John introduces the good news in verses 12-13. But all who receive the Light will receive the right be become children of God. This will happen––not of blood, because you have the right blood line tracing back to Abraham; nor of the will of the flesh, because you try really, really hard; nor of the will of man, because your parents or pastors or girlfriend want this for you––because God wants you to be his son. God’s will is for you to be his daughter. When you are born as a child of God, it’s not a “natural” birth but the supernatural work of God. As God must act for darkness to become light so must he act for children of the world to become his children. How can men and women, girls and boys, become children of God?
The Word Became Flesh (vs. 14)
The Word of God became flesh. John bluntly describes the genuine humanity of the Word. John could have used more pleasant words like––the Word became a man. Or the Word took on a body. But “flesh” is a strong, even crude way of referring to who we are and what we have. Flesh is what the wolf pack tears off deer bones. If we don’t cringe when we hear “the Word became flesh,” then we don’t understand the stupendous work of the fleshed Word.
And the Word became flesh and tabernacled among us. The Tabernacle was the mobile tent during Israel’s wandering in the wilderness to worship God. Whenever God’s glory came into the Tabernacle, Moses and anyone else near by had to run out (Ex. 40:34-35). But now the glorious Word descends into the tabernacle of his flesh, and, instead of fleeing, “we have seen his glory…full of grace and truth.”
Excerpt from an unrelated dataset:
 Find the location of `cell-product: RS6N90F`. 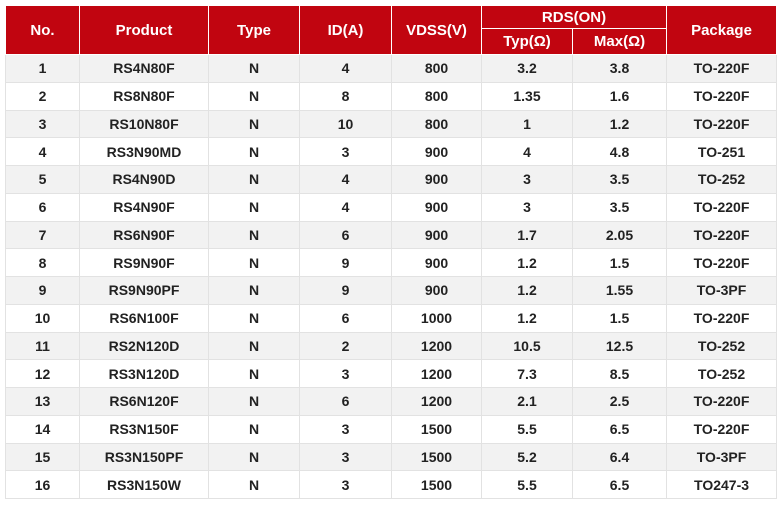

cell-product: RS6N90F is located at coordinates (144, 235).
Glory, Grace, and Truth (vs. 15-18)
What do we discover about God’s character when the Word became flesh and dwelt among us? We see His glory, grace, and truth.
Glory is one of those Christian words that’s really hard to define. John introduces here the source of glory––glory as of the only Son from the Father. Where do you find glory? Look at God the Father and his Son. But unlike the glory of the Old Covenant that you could not see, could not touch, the glory of the Son from the Father can be seen, touched, kneeled before, kissed.
Grace and truth are not abstract words or ideas. They are incarnate. Truth is a person. Grace overflows from the Son. You can’t know what the words “grace” or “truth” mean really until you know the Word who became flesh. How can we experience the LORD’s glory and live? (vs. 18) No one has seen the God the Father…until now. Until the Son is sent to the world. Until the Word becomes flesh. Until the Light shines in the darkness. Will you receive the Son? Will you listen to the Word? Will you see the Glory?